The crisis among young British youths

Yesterday, my colleague, Owen Bell, wrote a post about millennials and their attitudes. Today I would like to comment on the group coming up behind them, teenagers of both genders.

More than 100,000 children aged 14 in the UK are self-harming, with one in four girls of this age having deliberately hurt themselves, according to a report from the Children’s Society. Experts have put the behaviour down to a combination of pressure from school, austerity and gender expectations. Nearly a quarter said they hear jokes or comments about other people’s bodies or looks all the time, while more than a fifth of those in secondary school said jokes or comments were often made about people’s sexual activity. The mental health campaigner Natasha Devon said more needed to be done to treat the causes of self-harm. “We need to look at the environment young people exist in at home and in school so these issues don’t arise in the first place rather than fire-fighting once they have manifested.”(The Guardian, August 29 2018)

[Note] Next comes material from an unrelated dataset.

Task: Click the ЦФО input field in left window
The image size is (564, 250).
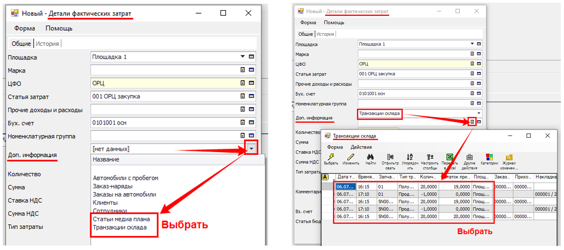Action: pyautogui.click(x=163, y=83)
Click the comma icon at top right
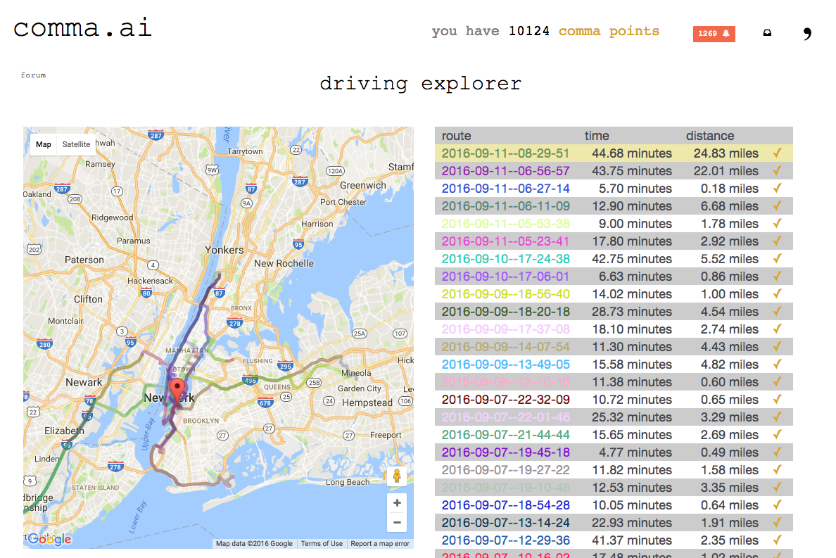This screenshot has height=558, width=836. tap(806, 32)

I think the principle culprit in all this is social media, which has enabled the cruel, the bullies, and the twisted individuals to bully and exploit vulnerable youngsters, unpunished. Facebook et al offer a charter for the malicious, and are helping produce, arguably, one of the most screwed up generation in history. And to what end? I have no doubt that the initiators of social media sites had no ill intent when they set out. They naively thought they would bring people together, and in many cases they have done so. But they never imagined how their inventions could be used for mischief. As an Epicurean I refuse to have any social media site at all. If I can’t see my friends and have them sit in my Epicurean “garden”; if I can’t phone my friends or visit them, I just won’t see them. So be it.